What to do ->
Set it all down exactly, every record and every line.

______________________________

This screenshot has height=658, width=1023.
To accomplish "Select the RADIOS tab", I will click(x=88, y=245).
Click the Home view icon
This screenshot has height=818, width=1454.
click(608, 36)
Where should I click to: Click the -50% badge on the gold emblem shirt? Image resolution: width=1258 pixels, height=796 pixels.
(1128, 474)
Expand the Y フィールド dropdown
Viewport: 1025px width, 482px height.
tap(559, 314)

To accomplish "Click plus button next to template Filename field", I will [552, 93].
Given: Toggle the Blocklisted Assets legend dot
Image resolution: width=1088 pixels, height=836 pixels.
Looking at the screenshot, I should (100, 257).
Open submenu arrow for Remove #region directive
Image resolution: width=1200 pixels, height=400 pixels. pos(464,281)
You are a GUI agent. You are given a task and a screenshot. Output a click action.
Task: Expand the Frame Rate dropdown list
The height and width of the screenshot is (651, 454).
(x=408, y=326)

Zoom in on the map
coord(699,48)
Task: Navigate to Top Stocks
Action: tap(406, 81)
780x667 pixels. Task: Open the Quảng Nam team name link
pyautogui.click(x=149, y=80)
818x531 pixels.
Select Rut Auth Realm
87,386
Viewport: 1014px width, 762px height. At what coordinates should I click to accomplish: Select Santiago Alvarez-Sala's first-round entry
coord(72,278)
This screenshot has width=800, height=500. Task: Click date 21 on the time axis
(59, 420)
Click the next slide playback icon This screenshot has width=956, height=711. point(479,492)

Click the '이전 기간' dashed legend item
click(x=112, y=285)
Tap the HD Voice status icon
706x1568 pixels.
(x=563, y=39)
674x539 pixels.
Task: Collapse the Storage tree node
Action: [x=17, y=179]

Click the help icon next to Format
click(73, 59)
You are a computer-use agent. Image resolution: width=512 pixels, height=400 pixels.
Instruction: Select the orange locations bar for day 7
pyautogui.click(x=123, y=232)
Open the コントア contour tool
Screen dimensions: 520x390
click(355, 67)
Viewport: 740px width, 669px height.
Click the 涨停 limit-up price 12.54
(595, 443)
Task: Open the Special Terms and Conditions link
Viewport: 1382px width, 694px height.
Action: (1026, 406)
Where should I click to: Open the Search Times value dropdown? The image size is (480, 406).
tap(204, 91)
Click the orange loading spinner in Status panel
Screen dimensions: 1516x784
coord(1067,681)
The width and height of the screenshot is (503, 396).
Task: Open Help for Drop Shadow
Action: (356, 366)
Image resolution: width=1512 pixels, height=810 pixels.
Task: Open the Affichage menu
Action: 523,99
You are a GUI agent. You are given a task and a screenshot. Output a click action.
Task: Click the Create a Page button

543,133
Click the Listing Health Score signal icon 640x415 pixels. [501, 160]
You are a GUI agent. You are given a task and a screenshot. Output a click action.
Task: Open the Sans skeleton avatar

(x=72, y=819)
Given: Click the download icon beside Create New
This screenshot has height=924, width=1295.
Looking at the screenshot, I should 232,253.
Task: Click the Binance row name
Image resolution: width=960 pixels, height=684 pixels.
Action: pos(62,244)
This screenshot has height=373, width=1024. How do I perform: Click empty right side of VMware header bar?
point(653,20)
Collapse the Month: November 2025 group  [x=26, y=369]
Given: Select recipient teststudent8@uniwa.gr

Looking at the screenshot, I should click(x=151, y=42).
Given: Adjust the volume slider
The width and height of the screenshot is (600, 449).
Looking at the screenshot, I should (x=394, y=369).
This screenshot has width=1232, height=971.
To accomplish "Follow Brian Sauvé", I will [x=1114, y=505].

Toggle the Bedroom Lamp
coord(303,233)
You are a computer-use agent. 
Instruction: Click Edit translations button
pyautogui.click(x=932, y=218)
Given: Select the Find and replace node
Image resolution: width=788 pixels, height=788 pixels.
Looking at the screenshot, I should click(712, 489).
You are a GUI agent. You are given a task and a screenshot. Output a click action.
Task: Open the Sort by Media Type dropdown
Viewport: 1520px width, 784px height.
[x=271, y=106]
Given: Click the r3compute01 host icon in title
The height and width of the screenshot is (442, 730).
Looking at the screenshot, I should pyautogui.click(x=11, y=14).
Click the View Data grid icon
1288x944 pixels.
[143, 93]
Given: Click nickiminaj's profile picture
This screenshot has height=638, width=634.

______________________________

Answer section ->
This screenshot has height=658, width=1023.
To accomplish "Select the RADIOS tab", I will click(x=88, y=245).
Click the Home view icon
This screenshot has height=818, width=1454.
click(608, 36)
Where should I click to: Click the -50% badge on the gold emblem shirt? Image resolution: width=1258 pixels, height=796 pixels.
(1128, 474)
Expand the Y フィールド dropdown
Viewport: 1025px width, 482px height.
tap(559, 314)

To accomplish "Click plus button next to template Filename field", I will [552, 93].
Given: Toggle the Blocklisted Assets legend dot
Image resolution: width=1088 pixels, height=836 pixels.
Looking at the screenshot, I should (100, 257).
Open submenu arrow for Remove #region directive
Image resolution: width=1200 pixels, height=400 pixels. pos(464,281)
You are a GUI agent. You are given a task and a screenshot. Output a click action.
Task: Expand the Frame Rate dropdown list
The height and width of the screenshot is (651, 454).
(x=408, y=326)

Zoom in on the map
coord(699,48)
Task: Navigate to Top Stocks
Action: tap(406, 81)
780x667 pixels. Task: Open the Quảng Nam team name link
pyautogui.click(x=149, y=80)
818x531 pixels.
Select Rut Auth Realm
87,386
Viewport: 1014px width, 762px height. At what coordinates should I click to accomplish: Select Santiago Alvarez-Sala's first-round entry
coord(72,278)
This screenshot has width=800, height=500. Task: Click date 21 on the time axis
(59, 420)
Click the next slide playback icon This screenshot has width=956, height=711. point(479,492)

Click the '이전 기간' dashed legend item
click(x=112, y=285)
Tap the HD Voice status icon
706x1568 pixels.
(x=563, y=39)
674x539 pixels.
Task: Collapse the Storage tree node
Action: [x=17, y=179]

Click the help icon next to Format
click(73, 59)
You are a computer-use agent. Image resolution: width=512 pixels, height=400 pixels.
Instruction: Select the orange locations bar for day 7
pyautogui.click(x=123, y=232)
Open the コントア contour tool
Screen dimensions: 520x390
click(355, 67)
Viewport: 740px width, 669px height.
Click the 涨停 limit-up price 12.54
(595, 443)
Task: Open the Special Terms and Conditions link
Viewport: 1382px width, 694px height.
Action: (1026, 406)
Where should I click to: Open the Search Times value dropdown? The image size is (480, 406).
tap(204, 91)
Click the orange loading spinner in Status panel
Screen dimensions: 1516x784
coord(1067,681)
The width and height of the screenshot is (503, 396).
Task: Open Help for Drop Shadow
Action: (356, 366)
Image resolution: width=1512 pixels, height=810 pixels.
Task: Open the Affichage menu
Action: 523,99
You are a GUI agent. You are given a task and a screenshot. Output a click action.
Task: Click the Create a Page button

543,133
Click the Listing Health Score signal icon 640x415 pixels. [501, 160]
You are a GUI agent. You are given a task and a screenshot. Output a click action.
Task: Open the Sans skeleton avatar

(x=72, y=819)
Given: Click the download icon beside Create New
This screenshot has height=924, width=1295.
Looking at the screenshot, I should 232,253.
Task: Click the Binance row name
Image resolution: width=960 pixels, height=684 pixels.
Action: pos(62,244)
This screenshot has height=373, width=1024. How do I perform: Click empty right side of VMware header bar?
point(653,20)
Collapse the Month: November 2025 group  [x=26, y=369]
Given: Select recipient teststudent8@uniwa.gr

Looking at the screenshot, I should click(x=151, y=42).
Given: Adjust the volume slider
The width and height of the screenshot is (600, 449).
Looking at the screenshot, I should (x=394, y=369).
This screenshot has width=1232, height=971.
To accomplish "Follow Brian Sauvé", I will [x=1114, y=505].

Toggle the Bedroom Lamp
coord(303,233)
You are a computer-use agent. 
Instruction: Click Edit translations button
pyautogui.click(x=932, y=218)
Given: Select the Find and replace node
Image resolution: width=788 pixels, height=788 pixels.
Looking at the screenshot, I should click(712, 489).
You are a GUI agent. You are given a task and a screenshot. Output a click action.
Task: Open the Sort by Media Type dropdown
Viewport: 1520px width, 784px height.
[x=271, y=106]
Given: Click the r3compute01 host icon in title
The height and width of the screenshot is (442, 730).
Looking at the screenshot, I should pyautogui.click(x=11, y=14).
Click the View Data grid icon
1288x944 pixels.
[143, 93]
Given: Click nickiminaj's profile picture
This screenshot has height=638, width=634.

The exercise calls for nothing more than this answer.